If I had my time again I would have swaddled more so she slept better (its an art but works when you can do it), put less pressure on myself and slept more when she slept rather than doing jobs like cleaning or washing.

If you are feeling down, don't keep it to yourself and don't hide it. Its normal.
I never expected the first few weeks to be so hard.
To say I was shocked is an understatement.

I really wish you the best and you can pm me anytime xx

Dee74 05-23-2015 05:46 PM

I think you'll make a great mum FG :)
Parents aren't saints but they do their best - and sometimes that best is mercurial :)
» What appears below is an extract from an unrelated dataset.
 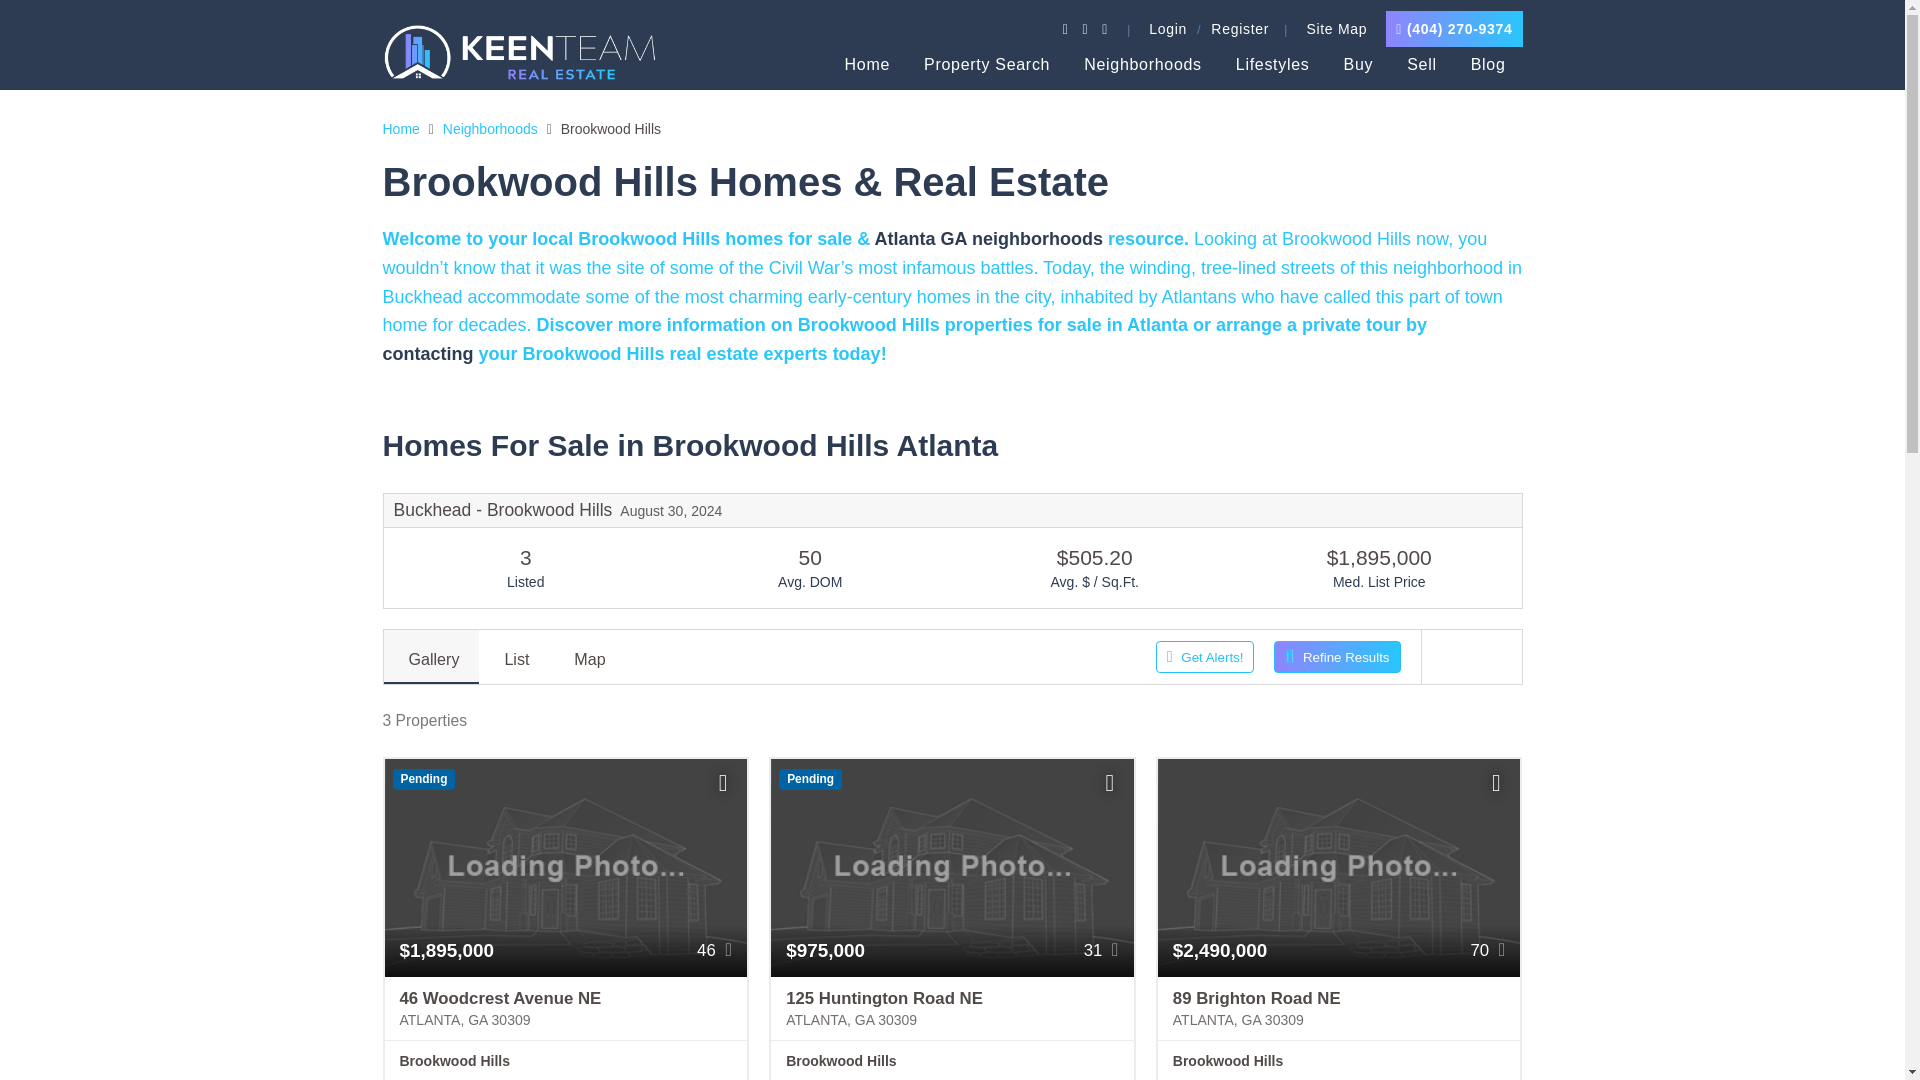 What do you see at coordinates (986, 64) in the screenshot?
I see `Property Search` at bounding box center [986, 64].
Thoughts are thoughts - it's the response that count :)

D

hugsandcupcakes 05-23-2015 05:48 PM

You can do it!! Have yourself a cup of tea and treat yourself to a movie with some popcorn :)

hugsandcupcakes 05-23-2015 05:53 PM

BTW think about how your child will feel when he is in his 20s and his mother hasn't been able to care for him because of alcohol. Take it from someone whose mother abandoned her to be a full time drunk. You need to be strong, if not for yourself for your son. You have been given the gift of awareness and you have a great community to support you here. You can learn from others who made these mistakes. Try to think about the big picture. You are better than that, you are in control and you can be an awesome mother! Just because you made a few mistakes doesn't mean you don't have the capacity to change into the awesome person you are. Believe in yourself and try like hell! You got this girl!!

Anna 05-23-2015 06:22 PM

Foolsgold, you're doing great. The first few weeks post-partum are hormonal and exhausting. Don't be hard on yourself for having some crazy thoughts of drinking. The main thing is to stay the course and focus on your beautiful baby who needs a sober Mom.

fini 05-23-2015 07:14 PM

FG,
it's not your instinct, it's a reaction for the old "go-to".
i still get it at times, after a few years sober. now it doesn't manifest as "wannawannagottaDRINK" as much as a more generalized "gimme something!gottahaveSOMETHING!".
but i don't need anything.
false urgency.
all strong emotions in my first couple of years sober provoked a DRINK! reaction.

and newly post-partum...yikes; extra roller-coaster.

see if you can refocus, even just have a bath or tea or a few deep breaths.

and your son has a fine chance, since you're giving yourself yours.